Module Configuration

When you install the module and configure it in the portal, the configuration is stored encrypted in RP-PAM's database. Example configuration:

{
  "apiBaseUrl": "https://inventory.yourcompany.com/api",
  "adminApiKey": "inv-admin-key-abc123",
  "timeoutSeconds": 15
}

The adminApiKey is encrypted at rest. Your module reads it via context.Config.GetConfigJsonAsync() — the SDK handles decryption automatically.


Building and Packaging

Step 1 — Build

dotnet publish -c Release -o ./publish

Step 2 — Create Module Package

Package your module as an .rmod file (a ZIP archive with a specific structure):

inventory-access-1.0.0.rmod
├── manifest.json
├── MyCompany.RpPam.Module.InventoryAccess.dll
└── (any additional dependency DLLs)

Step 3 — Submit for Review

Custom modules must be reviewed by Ravenphyre before they can be installed. Submit:

  1. The .rmod package
  2. A description of what the module does
  3. List of all outbound network connections the module makes
  4. Your RP-PAM license fingerprint (locks the module to your installation)

Step 4 — Installation

After approval, Ravenphyre co-signs the module with a Private Publisher Certificate. Install via the portal:

  1. Navigate to ModulesInstall Module
  2. Upload the signed .rmod file
  3. RP-PAM validates the signature and license fingerprint
  4. Configure the module (API URL, credentials, etc.)
  5. The module's setup validation runs (connectivity test, auth check)
  6. Module is active

Development Best Practices

Practice Why
Always handle exceptions in ExecuteOperationAsync Unhandled exceptions crash the module process
Set retryable: true for transient failures RP-PAM will retry via the outbox pattern
Keep CheckHealthAsync under 1 second It runs every 30 seconds — slow checks degrade monitoring
Use IModuleLogger, not Console.Write Logger entries appear in the portal's module log viewer
Don't store secrets in code Use the module configuration — RP-PAM encrypts it at rest
Declare all network access in the manifest Undisclosed network access will be rejected during review
Test with the SDK test harness dotnet test with the RP-PAM module test utilities

Setup Validation

Custom modules should implement the same setup validation as built-in modules.
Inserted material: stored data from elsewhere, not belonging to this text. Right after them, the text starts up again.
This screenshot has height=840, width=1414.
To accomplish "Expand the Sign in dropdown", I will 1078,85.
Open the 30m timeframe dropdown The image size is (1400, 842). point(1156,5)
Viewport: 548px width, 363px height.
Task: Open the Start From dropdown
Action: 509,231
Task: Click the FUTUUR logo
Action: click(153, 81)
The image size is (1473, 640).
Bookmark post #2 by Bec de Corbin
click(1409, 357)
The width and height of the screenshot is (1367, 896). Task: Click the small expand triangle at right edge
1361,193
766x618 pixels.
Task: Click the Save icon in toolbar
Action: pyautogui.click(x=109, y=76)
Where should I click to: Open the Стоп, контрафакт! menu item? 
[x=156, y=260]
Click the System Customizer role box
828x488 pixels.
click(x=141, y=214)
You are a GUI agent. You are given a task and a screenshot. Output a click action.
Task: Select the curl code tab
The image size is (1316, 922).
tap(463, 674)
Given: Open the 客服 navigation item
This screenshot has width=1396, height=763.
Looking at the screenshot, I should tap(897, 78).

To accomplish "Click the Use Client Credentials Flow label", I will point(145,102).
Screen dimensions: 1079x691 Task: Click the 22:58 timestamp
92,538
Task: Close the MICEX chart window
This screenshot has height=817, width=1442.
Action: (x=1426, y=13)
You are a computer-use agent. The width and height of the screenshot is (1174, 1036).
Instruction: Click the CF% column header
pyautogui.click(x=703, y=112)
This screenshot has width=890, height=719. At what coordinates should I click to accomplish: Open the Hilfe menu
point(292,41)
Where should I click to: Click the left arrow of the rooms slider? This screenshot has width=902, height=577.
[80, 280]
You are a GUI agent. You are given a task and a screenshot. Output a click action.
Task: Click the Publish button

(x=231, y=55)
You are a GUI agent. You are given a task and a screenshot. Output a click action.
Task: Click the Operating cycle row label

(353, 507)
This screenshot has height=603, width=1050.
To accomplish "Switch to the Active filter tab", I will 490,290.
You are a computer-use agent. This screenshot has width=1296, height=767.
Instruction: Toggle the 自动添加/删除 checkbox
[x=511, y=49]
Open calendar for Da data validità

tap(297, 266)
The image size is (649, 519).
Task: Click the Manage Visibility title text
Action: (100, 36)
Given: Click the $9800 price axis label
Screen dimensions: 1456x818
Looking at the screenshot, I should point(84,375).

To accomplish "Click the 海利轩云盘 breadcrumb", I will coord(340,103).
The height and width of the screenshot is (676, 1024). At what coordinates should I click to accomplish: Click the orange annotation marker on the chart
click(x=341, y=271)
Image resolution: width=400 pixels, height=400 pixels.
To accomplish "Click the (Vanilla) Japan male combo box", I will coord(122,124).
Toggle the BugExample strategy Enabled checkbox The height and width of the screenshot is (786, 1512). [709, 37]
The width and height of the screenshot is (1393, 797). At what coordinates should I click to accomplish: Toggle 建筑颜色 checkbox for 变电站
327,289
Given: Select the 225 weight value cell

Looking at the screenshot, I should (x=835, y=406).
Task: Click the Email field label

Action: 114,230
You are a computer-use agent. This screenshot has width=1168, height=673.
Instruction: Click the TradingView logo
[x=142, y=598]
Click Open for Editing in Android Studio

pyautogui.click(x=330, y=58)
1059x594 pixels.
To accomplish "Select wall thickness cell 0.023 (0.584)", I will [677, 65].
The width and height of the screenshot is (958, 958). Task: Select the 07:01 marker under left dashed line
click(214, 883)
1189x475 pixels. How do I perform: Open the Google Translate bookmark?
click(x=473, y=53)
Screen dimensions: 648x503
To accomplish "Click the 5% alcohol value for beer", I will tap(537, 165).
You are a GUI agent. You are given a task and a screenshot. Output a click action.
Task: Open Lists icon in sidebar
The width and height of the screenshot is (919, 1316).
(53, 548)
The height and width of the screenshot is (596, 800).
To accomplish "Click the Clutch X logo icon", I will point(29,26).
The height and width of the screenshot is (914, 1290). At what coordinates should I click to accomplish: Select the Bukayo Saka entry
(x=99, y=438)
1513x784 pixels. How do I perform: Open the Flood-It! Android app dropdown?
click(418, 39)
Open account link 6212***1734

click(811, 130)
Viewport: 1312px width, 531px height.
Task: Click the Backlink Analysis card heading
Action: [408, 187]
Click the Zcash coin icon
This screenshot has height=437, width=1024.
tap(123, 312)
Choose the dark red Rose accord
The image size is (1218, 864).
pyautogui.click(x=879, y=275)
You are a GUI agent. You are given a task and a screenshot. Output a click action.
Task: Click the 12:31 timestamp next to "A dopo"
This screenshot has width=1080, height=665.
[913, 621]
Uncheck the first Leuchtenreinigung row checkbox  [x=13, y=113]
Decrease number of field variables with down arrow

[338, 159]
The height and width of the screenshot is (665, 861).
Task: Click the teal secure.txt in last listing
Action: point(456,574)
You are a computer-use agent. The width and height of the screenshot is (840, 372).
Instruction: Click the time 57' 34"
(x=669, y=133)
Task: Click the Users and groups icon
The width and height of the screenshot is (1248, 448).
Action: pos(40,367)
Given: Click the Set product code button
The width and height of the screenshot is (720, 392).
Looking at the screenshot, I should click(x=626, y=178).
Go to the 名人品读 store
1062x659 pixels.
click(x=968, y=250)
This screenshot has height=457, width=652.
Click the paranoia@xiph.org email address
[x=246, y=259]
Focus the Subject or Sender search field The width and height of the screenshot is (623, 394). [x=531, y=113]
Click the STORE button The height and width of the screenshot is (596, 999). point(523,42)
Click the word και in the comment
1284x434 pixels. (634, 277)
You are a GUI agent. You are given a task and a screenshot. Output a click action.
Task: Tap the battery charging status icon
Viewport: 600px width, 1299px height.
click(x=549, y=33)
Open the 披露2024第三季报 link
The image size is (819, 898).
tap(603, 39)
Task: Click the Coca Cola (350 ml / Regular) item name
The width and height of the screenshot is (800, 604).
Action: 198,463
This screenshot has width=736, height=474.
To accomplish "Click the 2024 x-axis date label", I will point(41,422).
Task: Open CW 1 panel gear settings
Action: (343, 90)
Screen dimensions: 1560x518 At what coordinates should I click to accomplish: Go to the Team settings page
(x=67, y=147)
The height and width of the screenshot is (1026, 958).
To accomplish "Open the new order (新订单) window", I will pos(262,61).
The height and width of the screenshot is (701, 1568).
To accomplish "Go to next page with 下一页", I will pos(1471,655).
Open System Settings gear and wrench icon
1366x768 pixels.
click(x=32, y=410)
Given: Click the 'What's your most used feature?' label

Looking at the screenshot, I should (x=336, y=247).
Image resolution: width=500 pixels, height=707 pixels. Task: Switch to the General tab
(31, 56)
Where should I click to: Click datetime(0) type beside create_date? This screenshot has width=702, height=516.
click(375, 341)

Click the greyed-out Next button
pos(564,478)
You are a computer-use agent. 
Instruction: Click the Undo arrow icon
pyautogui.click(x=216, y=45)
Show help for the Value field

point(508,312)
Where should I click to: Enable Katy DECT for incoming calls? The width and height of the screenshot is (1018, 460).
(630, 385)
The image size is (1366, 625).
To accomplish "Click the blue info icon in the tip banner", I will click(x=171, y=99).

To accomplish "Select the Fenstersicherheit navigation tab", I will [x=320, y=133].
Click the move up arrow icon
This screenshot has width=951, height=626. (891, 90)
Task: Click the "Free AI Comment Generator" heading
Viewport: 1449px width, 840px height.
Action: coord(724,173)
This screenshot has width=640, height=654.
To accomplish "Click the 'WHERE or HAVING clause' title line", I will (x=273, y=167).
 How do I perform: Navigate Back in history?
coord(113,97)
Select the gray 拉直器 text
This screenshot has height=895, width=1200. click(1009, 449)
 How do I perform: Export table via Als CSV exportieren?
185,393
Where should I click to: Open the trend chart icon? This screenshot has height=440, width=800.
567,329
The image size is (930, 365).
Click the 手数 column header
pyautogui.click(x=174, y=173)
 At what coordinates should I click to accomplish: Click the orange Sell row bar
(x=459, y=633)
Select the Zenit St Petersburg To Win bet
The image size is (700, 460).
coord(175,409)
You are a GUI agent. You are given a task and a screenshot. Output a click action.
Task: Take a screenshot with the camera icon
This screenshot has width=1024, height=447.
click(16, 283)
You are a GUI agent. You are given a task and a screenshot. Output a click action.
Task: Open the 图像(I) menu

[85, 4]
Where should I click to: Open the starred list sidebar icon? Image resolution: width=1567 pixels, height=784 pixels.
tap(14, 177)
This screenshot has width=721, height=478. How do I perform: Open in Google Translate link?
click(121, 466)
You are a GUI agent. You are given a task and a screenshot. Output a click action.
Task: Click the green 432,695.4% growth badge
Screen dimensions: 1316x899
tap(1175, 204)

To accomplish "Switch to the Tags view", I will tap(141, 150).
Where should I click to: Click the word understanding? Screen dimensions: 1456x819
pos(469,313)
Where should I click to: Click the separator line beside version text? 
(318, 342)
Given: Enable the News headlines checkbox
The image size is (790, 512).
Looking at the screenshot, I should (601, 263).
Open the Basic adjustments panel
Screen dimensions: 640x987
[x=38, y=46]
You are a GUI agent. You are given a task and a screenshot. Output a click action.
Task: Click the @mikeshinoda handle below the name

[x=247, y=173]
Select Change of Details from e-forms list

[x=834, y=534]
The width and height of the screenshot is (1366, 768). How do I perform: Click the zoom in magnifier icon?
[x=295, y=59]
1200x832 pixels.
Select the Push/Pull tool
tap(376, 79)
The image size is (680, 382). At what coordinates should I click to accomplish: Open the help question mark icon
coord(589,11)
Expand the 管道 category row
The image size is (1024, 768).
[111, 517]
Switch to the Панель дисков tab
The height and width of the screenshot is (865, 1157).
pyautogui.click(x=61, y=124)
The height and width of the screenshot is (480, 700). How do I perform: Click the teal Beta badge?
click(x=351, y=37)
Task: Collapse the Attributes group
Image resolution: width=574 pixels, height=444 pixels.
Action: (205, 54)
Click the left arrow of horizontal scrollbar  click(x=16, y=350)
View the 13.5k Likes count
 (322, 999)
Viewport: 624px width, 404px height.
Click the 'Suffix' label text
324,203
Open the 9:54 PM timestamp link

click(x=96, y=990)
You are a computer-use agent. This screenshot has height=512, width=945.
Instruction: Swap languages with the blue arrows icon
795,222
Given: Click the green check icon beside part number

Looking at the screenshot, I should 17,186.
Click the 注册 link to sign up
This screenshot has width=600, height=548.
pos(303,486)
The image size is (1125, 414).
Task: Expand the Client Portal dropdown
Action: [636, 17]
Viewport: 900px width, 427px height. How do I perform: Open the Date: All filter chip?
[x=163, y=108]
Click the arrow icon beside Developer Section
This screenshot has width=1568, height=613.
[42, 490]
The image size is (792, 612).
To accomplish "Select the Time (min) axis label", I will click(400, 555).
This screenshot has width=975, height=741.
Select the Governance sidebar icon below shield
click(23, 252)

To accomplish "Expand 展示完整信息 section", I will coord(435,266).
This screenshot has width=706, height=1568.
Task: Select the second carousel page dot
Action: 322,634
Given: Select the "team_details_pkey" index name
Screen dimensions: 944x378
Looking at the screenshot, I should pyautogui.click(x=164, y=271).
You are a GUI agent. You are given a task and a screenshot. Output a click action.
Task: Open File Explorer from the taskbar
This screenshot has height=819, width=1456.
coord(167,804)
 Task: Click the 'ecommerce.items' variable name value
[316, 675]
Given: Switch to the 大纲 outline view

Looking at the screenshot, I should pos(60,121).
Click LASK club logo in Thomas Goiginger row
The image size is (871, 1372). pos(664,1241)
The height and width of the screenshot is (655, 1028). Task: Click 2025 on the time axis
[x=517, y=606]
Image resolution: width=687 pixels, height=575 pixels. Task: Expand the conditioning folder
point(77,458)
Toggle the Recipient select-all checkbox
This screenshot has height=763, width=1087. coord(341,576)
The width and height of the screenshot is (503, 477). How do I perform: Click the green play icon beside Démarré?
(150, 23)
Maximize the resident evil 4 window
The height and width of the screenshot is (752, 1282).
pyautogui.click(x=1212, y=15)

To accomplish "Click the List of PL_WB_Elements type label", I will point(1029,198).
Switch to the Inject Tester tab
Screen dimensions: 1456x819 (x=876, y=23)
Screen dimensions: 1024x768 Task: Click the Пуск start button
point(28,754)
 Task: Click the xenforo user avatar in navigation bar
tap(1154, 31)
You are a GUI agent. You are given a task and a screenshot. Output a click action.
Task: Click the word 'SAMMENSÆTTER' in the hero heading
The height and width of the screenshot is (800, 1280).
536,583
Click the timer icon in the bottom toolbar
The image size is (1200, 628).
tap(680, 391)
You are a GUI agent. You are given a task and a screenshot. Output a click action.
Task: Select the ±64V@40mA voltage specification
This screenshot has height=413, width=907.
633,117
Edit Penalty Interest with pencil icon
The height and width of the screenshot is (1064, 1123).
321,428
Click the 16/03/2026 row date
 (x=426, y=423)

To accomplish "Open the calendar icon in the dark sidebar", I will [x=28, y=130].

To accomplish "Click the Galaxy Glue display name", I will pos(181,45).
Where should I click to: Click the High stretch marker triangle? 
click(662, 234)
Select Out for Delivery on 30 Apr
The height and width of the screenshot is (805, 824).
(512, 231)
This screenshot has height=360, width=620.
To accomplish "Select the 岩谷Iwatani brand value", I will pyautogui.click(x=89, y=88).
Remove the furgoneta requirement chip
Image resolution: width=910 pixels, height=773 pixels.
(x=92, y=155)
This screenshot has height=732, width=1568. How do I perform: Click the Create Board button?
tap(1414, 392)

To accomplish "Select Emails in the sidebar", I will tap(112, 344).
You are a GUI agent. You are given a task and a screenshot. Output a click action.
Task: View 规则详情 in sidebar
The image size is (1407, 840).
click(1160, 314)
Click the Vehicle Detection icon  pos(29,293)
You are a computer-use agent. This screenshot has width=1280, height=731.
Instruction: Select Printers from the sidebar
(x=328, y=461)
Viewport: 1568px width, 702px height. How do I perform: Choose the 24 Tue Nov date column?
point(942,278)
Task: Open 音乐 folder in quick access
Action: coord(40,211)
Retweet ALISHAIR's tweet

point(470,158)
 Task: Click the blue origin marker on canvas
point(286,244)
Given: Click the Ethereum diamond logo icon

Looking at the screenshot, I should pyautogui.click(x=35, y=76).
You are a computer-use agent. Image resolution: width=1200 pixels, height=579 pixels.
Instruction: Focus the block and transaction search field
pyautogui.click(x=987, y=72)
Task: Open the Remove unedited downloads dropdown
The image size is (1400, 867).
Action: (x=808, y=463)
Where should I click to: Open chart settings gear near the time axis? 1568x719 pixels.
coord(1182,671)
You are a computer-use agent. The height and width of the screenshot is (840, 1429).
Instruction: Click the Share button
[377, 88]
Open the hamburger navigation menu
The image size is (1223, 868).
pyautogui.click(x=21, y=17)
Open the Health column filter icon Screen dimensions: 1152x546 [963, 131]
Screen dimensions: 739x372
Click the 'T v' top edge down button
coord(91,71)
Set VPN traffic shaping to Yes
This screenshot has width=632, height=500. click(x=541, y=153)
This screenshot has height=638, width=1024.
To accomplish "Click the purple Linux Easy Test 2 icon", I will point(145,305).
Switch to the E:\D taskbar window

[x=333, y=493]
When an admin configures your module in the portal, RP-PAM runs:

  1. Pre-requisite checklist: What does the admin need before configuring? (e.g., "Inventory API must be reachable on port 443")
  2. Post-config validation: After the admin fills in the config, test connectivity and permissions

The SDK provides IModuleSetupValidator for this. If your module doesn't implement validation, it will be flagged during review.